- TASK STATEMENT
The required output is the line containing "Image resolution: width=1456" and every line after it, transcribed exactly through the end of the data below.

== Segment start ==

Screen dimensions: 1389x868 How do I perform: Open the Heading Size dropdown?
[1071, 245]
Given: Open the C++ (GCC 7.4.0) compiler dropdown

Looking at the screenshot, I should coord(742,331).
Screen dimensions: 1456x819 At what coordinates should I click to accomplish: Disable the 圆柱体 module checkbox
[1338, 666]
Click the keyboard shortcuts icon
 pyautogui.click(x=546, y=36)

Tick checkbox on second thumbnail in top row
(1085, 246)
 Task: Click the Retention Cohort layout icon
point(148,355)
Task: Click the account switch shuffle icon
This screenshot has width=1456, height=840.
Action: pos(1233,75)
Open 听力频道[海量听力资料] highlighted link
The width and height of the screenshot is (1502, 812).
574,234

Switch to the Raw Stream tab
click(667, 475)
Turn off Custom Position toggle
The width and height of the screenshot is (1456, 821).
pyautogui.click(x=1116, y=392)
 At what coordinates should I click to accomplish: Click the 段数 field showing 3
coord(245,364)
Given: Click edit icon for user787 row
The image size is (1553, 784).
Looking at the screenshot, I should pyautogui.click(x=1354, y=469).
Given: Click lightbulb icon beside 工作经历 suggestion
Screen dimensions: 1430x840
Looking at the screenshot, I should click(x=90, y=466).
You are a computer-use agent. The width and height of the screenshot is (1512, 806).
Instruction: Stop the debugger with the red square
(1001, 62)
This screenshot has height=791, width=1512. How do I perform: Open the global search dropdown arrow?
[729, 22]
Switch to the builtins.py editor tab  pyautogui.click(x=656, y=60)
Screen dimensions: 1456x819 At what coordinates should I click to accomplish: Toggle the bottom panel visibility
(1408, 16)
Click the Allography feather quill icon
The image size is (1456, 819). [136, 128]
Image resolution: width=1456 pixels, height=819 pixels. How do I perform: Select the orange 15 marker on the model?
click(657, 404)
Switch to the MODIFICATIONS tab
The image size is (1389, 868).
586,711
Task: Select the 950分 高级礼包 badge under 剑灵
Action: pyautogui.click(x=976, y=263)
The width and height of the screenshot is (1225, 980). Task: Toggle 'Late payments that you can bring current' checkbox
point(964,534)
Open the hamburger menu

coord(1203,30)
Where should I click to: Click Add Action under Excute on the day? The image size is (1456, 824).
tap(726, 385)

== Segment end ==

- RESPONSE
Image resolution: width=1456 pixels, height=819 pixels. How do I perform: Select the orange 15 marker on the model?
click(657, 404)
Switch to the MODIFICATIONS tab
The image size is (1389, 868).
586,711
Task: Select the 950分 高级礼包 badge under 剑灵
Action: pyautogui.click(x=976, y=263)
The width and height of the screenshot is (1225, 980). Task: Toggle 'Late payments that you can bring current' checkbox
point(964,534)
Open the hamburger menu

coord(1203,30)
Where should I click to: Click Add Action under Excute on the day? The image size is (1456, 824).
tap(726, 385)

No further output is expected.